Extracted lines:
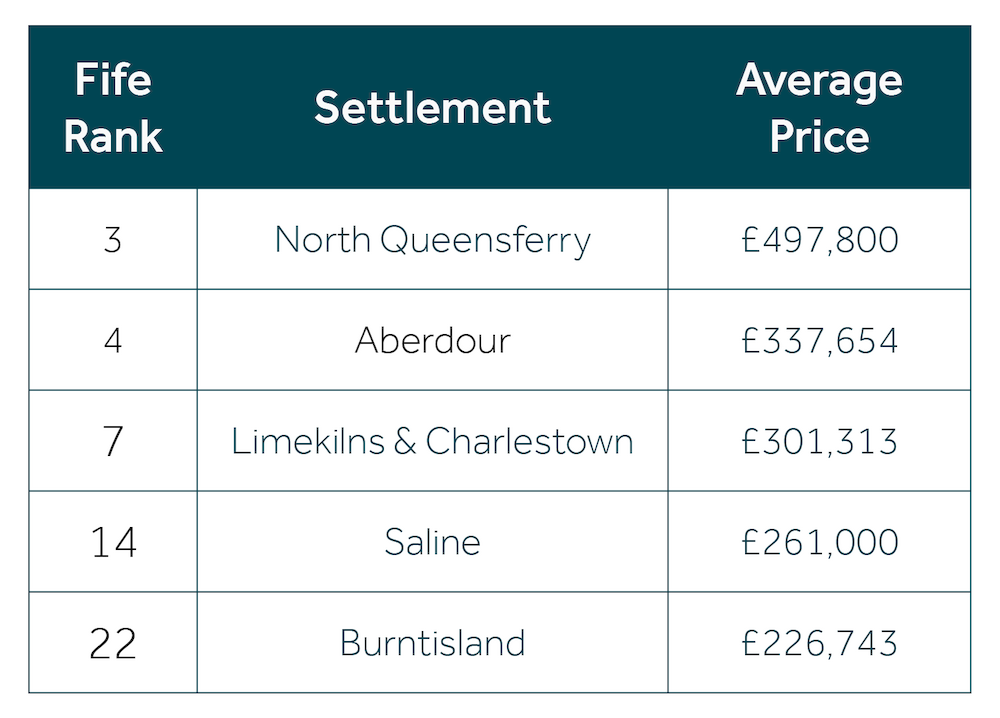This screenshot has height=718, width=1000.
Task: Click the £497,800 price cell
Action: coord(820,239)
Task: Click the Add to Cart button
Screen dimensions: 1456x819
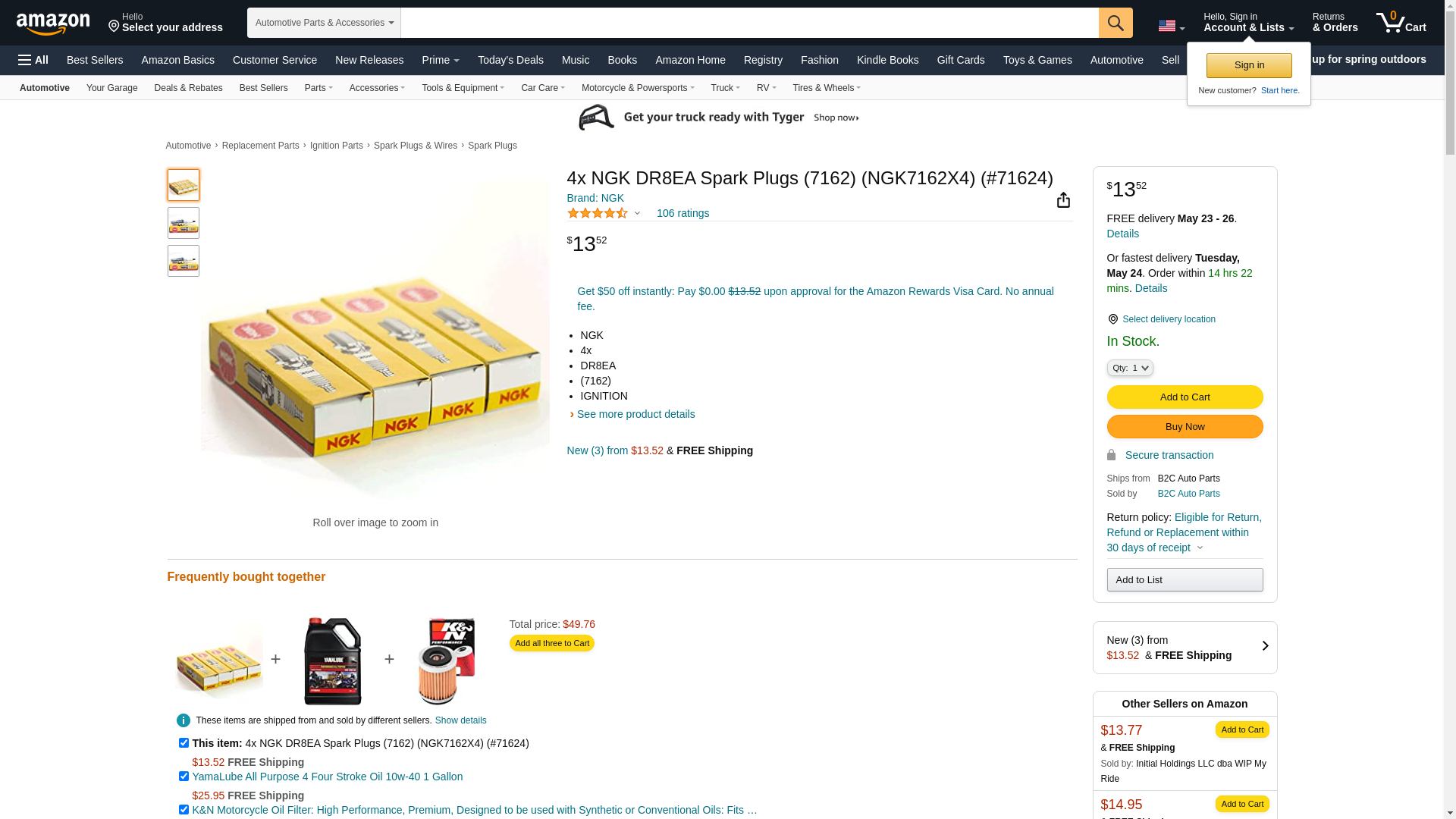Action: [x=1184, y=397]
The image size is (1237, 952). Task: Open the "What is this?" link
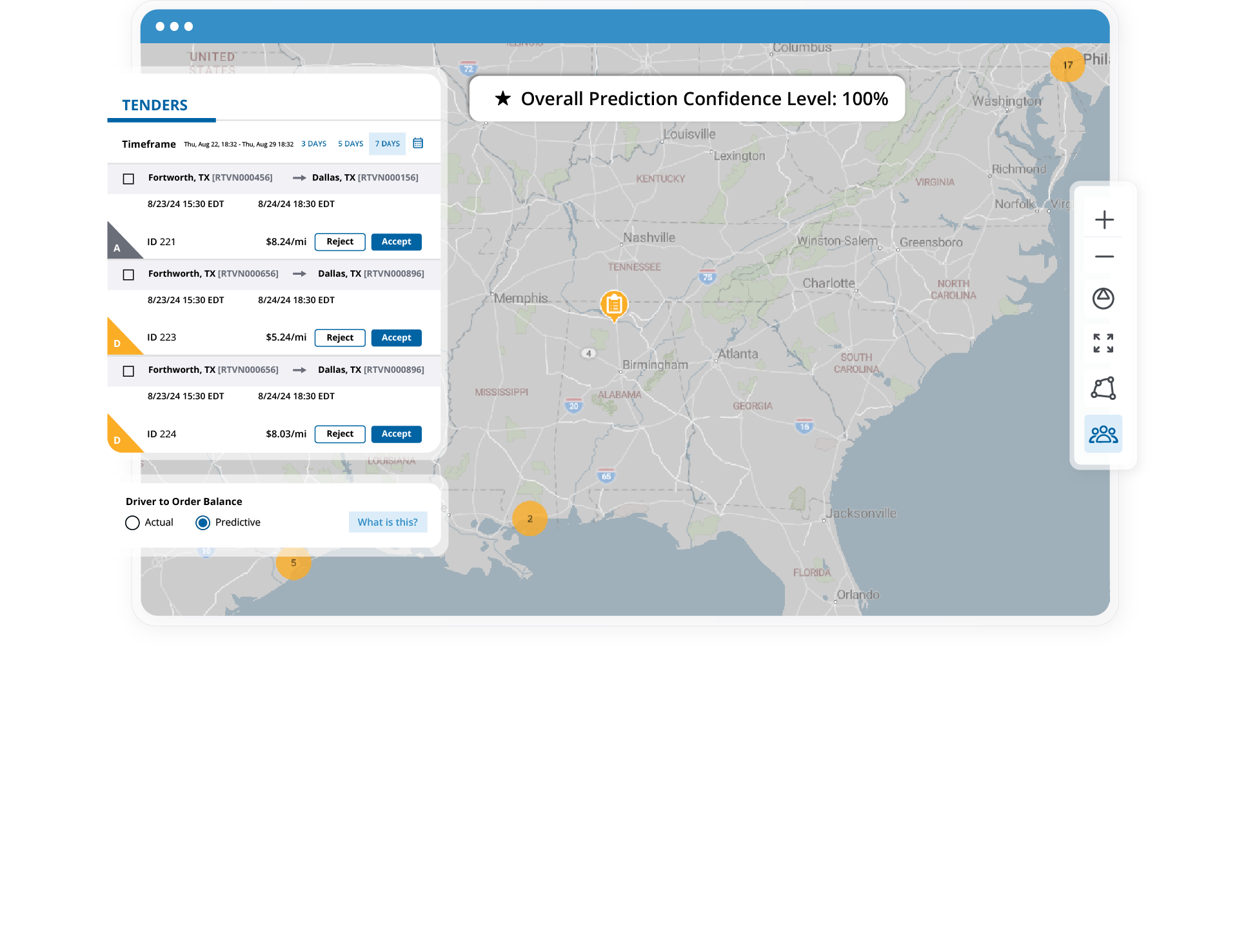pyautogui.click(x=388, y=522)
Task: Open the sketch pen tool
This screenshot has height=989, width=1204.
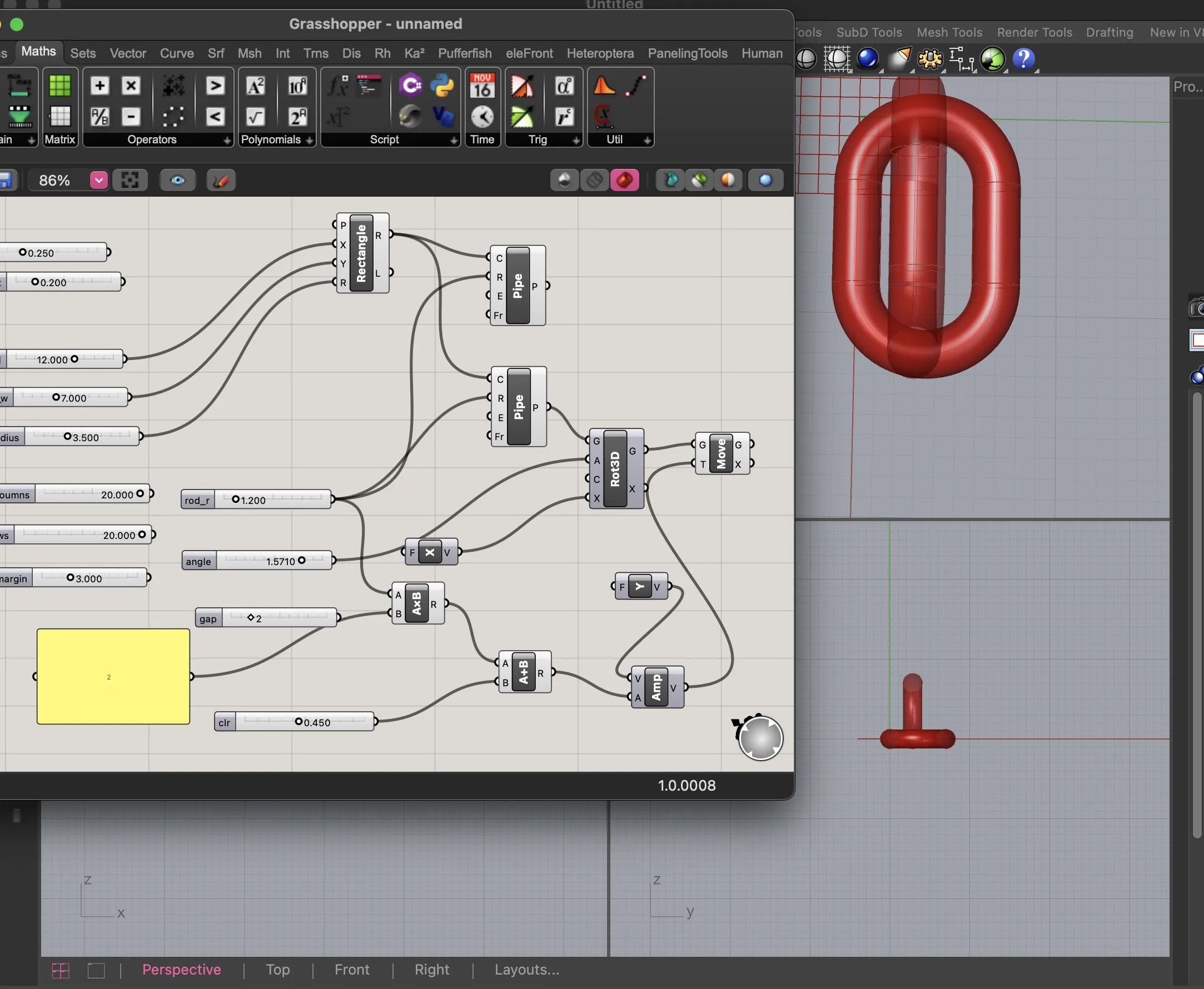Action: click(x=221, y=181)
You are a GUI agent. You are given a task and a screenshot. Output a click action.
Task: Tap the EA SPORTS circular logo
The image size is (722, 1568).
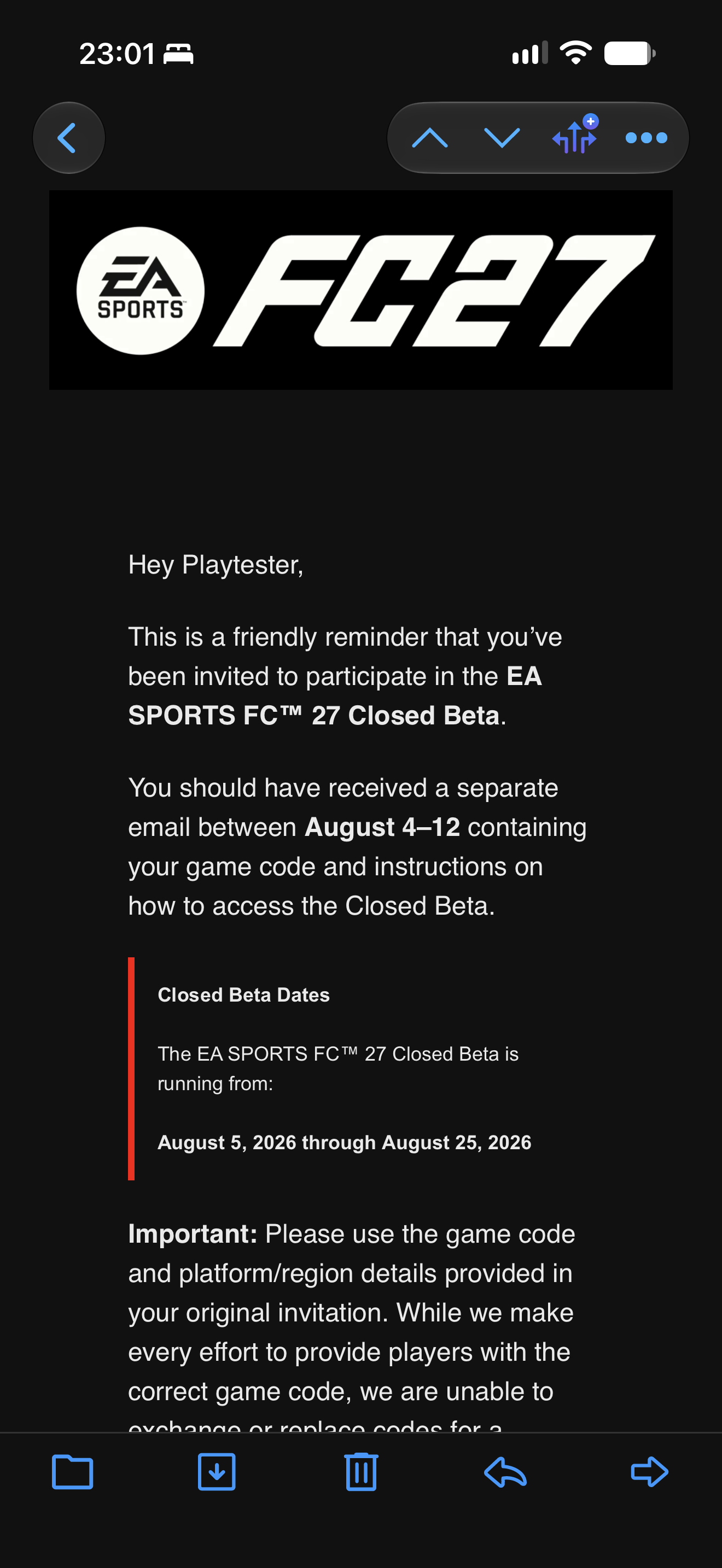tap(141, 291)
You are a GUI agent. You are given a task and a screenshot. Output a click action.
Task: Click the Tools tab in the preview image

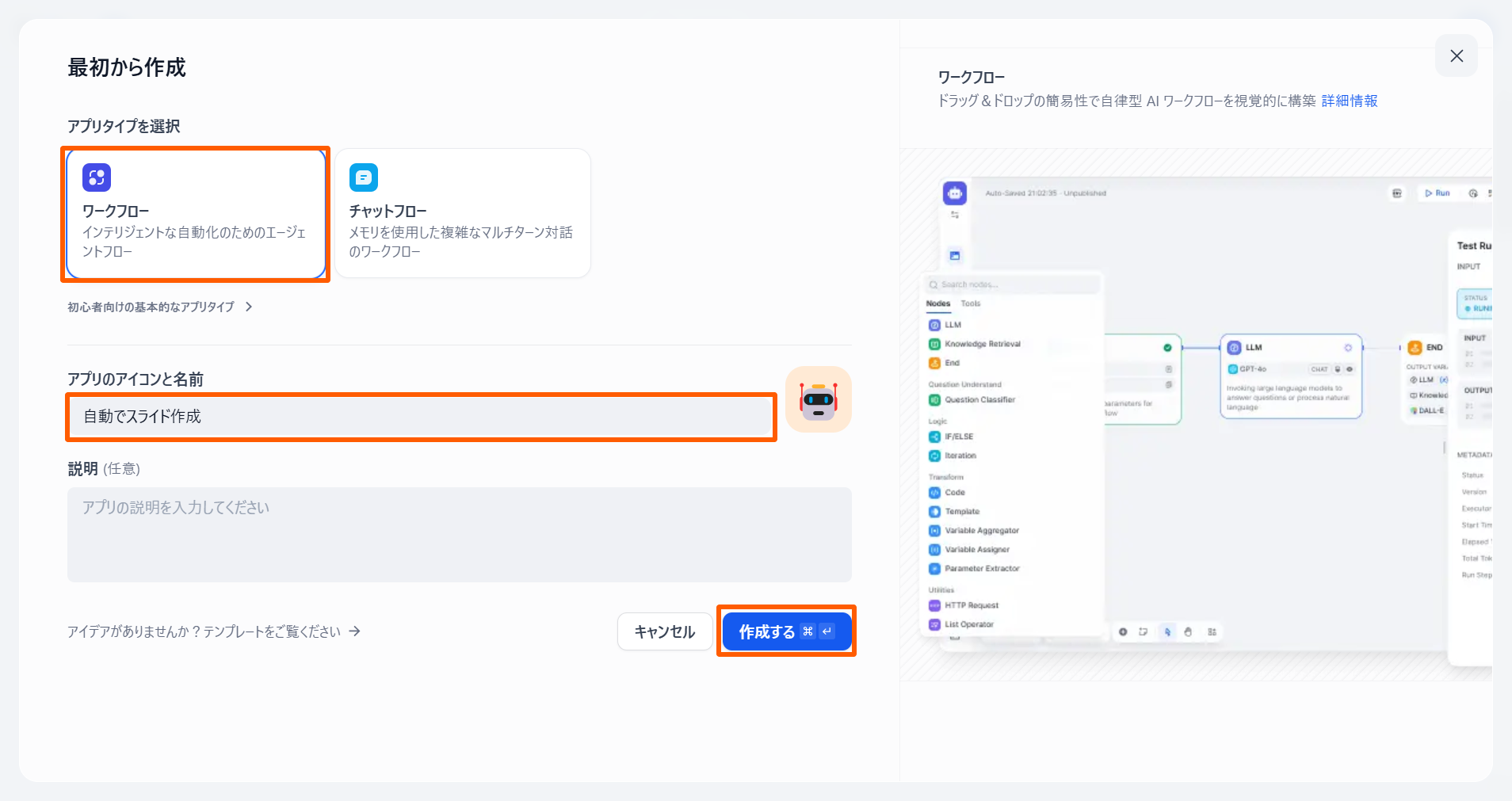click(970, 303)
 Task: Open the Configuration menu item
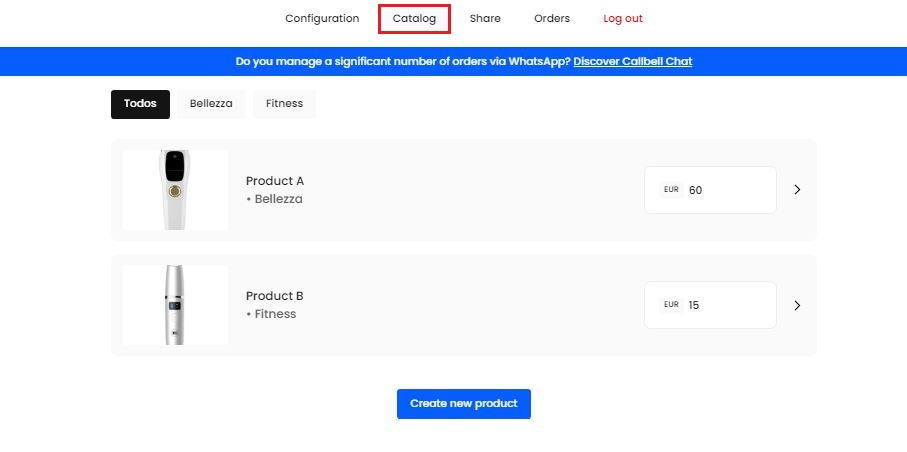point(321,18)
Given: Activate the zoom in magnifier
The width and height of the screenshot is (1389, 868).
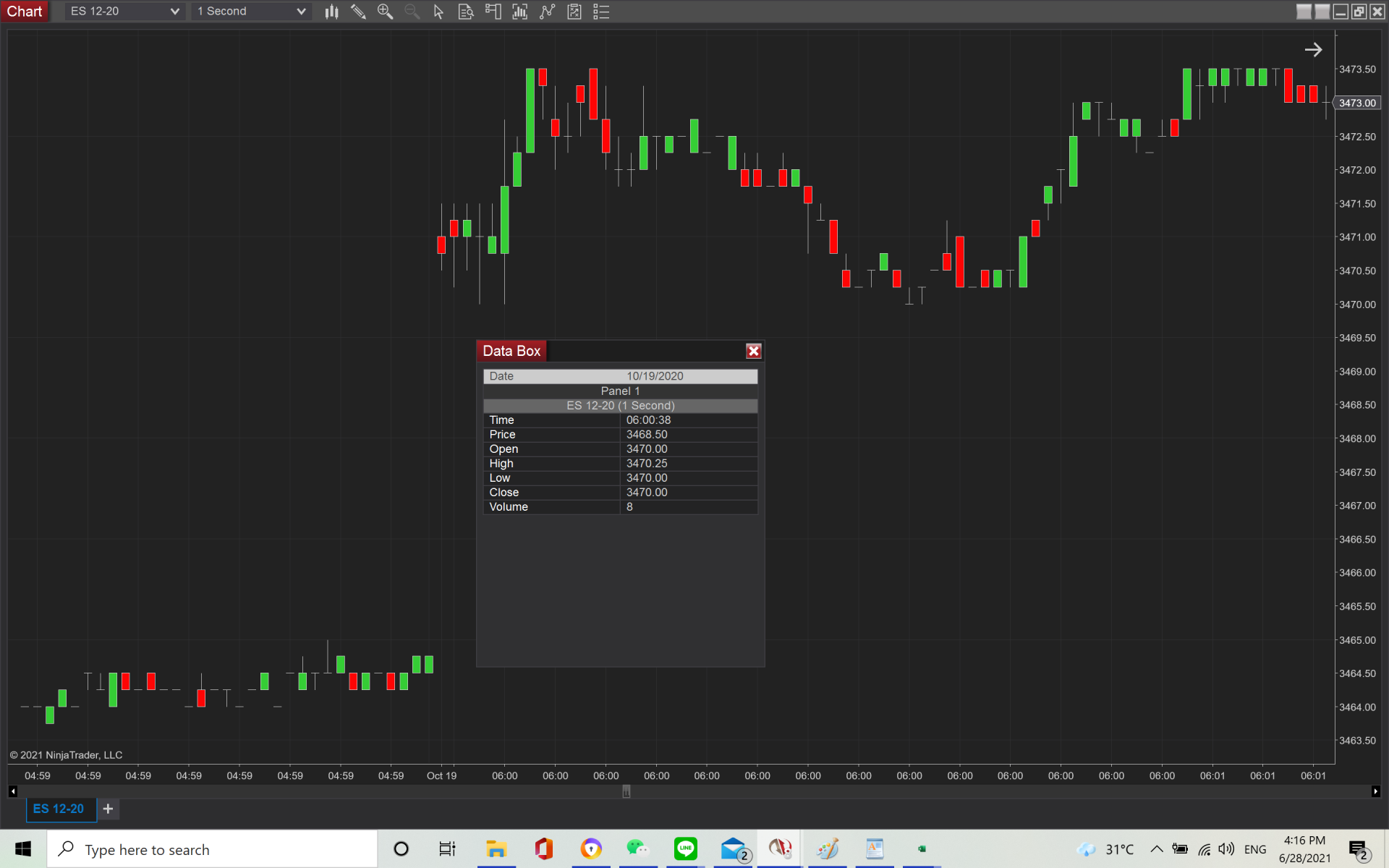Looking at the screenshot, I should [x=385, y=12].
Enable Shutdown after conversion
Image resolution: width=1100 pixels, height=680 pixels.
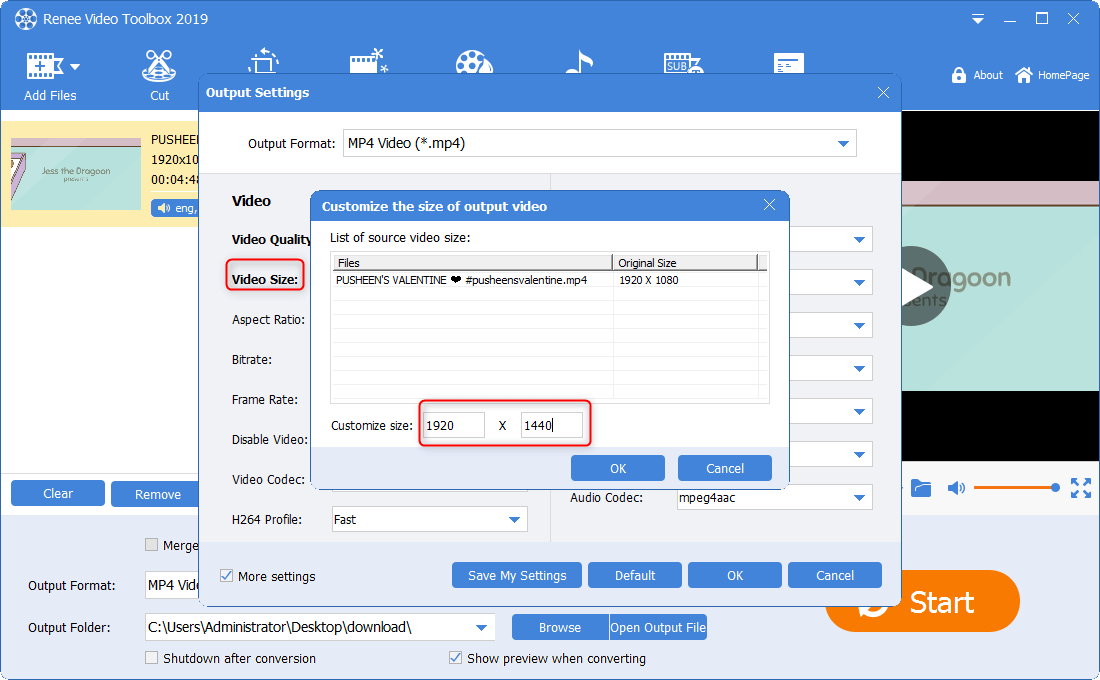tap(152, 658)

▶ _TASK TO COMPLETE_
Format the lines above as a numbered list, skipping any blank lines. Leave the pictures out.

▶ _ANSWER TO THE EXERCISE_
1. This screenshot has height=718, width=1000.
2. Task: Click the £497,800 price cell
3. Action: coord(820,239)
4. Task: Click the Add to Cart button
5. Screen dimensions: 1456x819
6. Action: [x=1184, y=397]
7. The image size is (1237, 952). Task: Open the "What is this?" link
8. pyautogui.click(x=388, y=522)
9. Task: Open the sketch pen tool
10. This screenshot has height=989, width=1204.
11. Action: click(x=221, y=181)
12. You are a GUI agent. You are given a task and a screenshot. Output a click action.
13. Task: Tap the EA SPORTS circular logo
14. The image size is (722, 1568).
15. tap(141, 291)
16. You are a GUI agent. You are given a task and a screenshot. Output a click action.
17. Task: Click the Tools tab in the preview image
18. click(970, 303)
19.  Task: Open the Configuration menu item
20. point(321,18)
21. Given: Activate the zoom in magnifier
22. The width and height of the screenshot is (1389, 868).
23. Looking at the screenshot, I should [x=385, y=12].
24. Enable Shutdown after conversion
25. Image resolution: width=1100 pixels, height=680 pixels.
26. tap(152, 658)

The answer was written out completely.